Key Findings
- When there is uncertainty about future demand for the good’s output or the value of one of its attributes (e.g., vehicle footprint), at least some amount of output or attribute-basing improves expected welfare relative to a “flat” emissions standard. Substantial output-basing, or even an intensity standard (which regulates emissions proportionately to output), can improve economic efficiency when uncertainty about future demand is large relative to the damages caused by emissions.
- Uncertainty about fuel prices alone cannot justify output or attribute-based standards on economic efficiency grounds.

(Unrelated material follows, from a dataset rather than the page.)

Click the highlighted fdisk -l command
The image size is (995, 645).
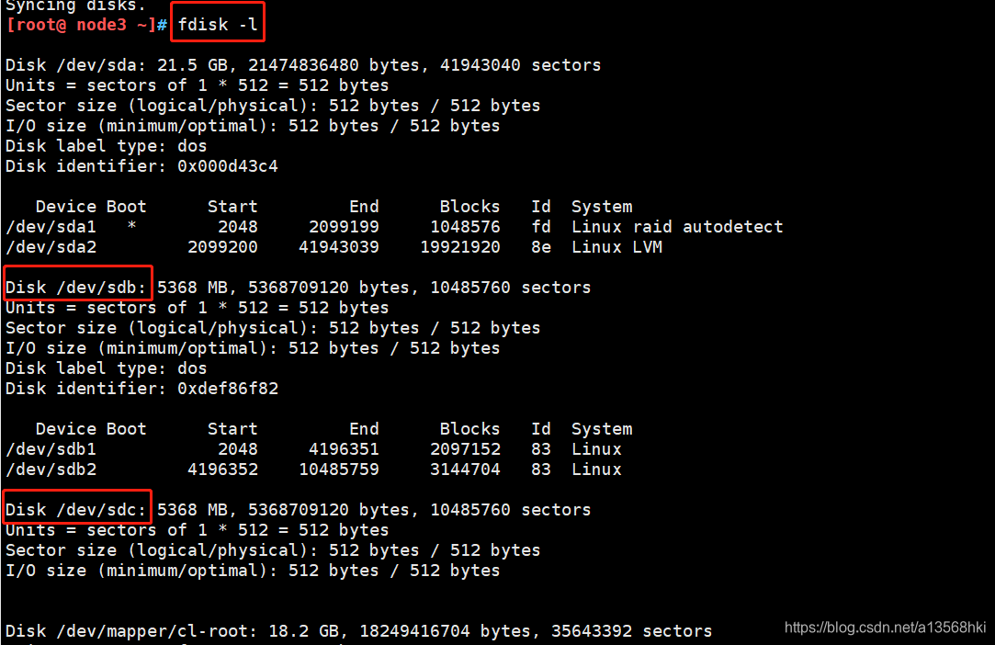tap(218, 24)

- For attribute-based fuel economy standards, uncertainty about future demand for vehicle size is so small that the optimal footprint-based standard is essentially flat. Thus, accounting for uncertainty does not substantially alter the conclusions of Ito and Sallee (2018) that footprint-based fuel economy standards are inefficient.
- Uncertainty about the future demand for electricity is large, so that an intensity standard—such as the rate-based standards envisioned by the Obama-era Clean Power Plan–can potentially out-perform a fixed emissions standard. Under a flat standard, uncertainty implies that the standard has a high risk of never binding (if demand is low or the price of low-carbon fuels is low) or of imposing a very high abatement cost (if demand is high or the price of low-carbon fuels is high).
- A tax on carbon yields strictly greater expected welfare than flat, output-based, or attribute-based standards, since the tax eliminates abatement cost uncertainty while avoiding distortions to output or to goods’ attributes. The same is true of an emissions cap that is indexed to exogenous sources of uncertainty (such as fuel prices or GDP) rather than to endogenously-determined objects such as goods’ output or attributes.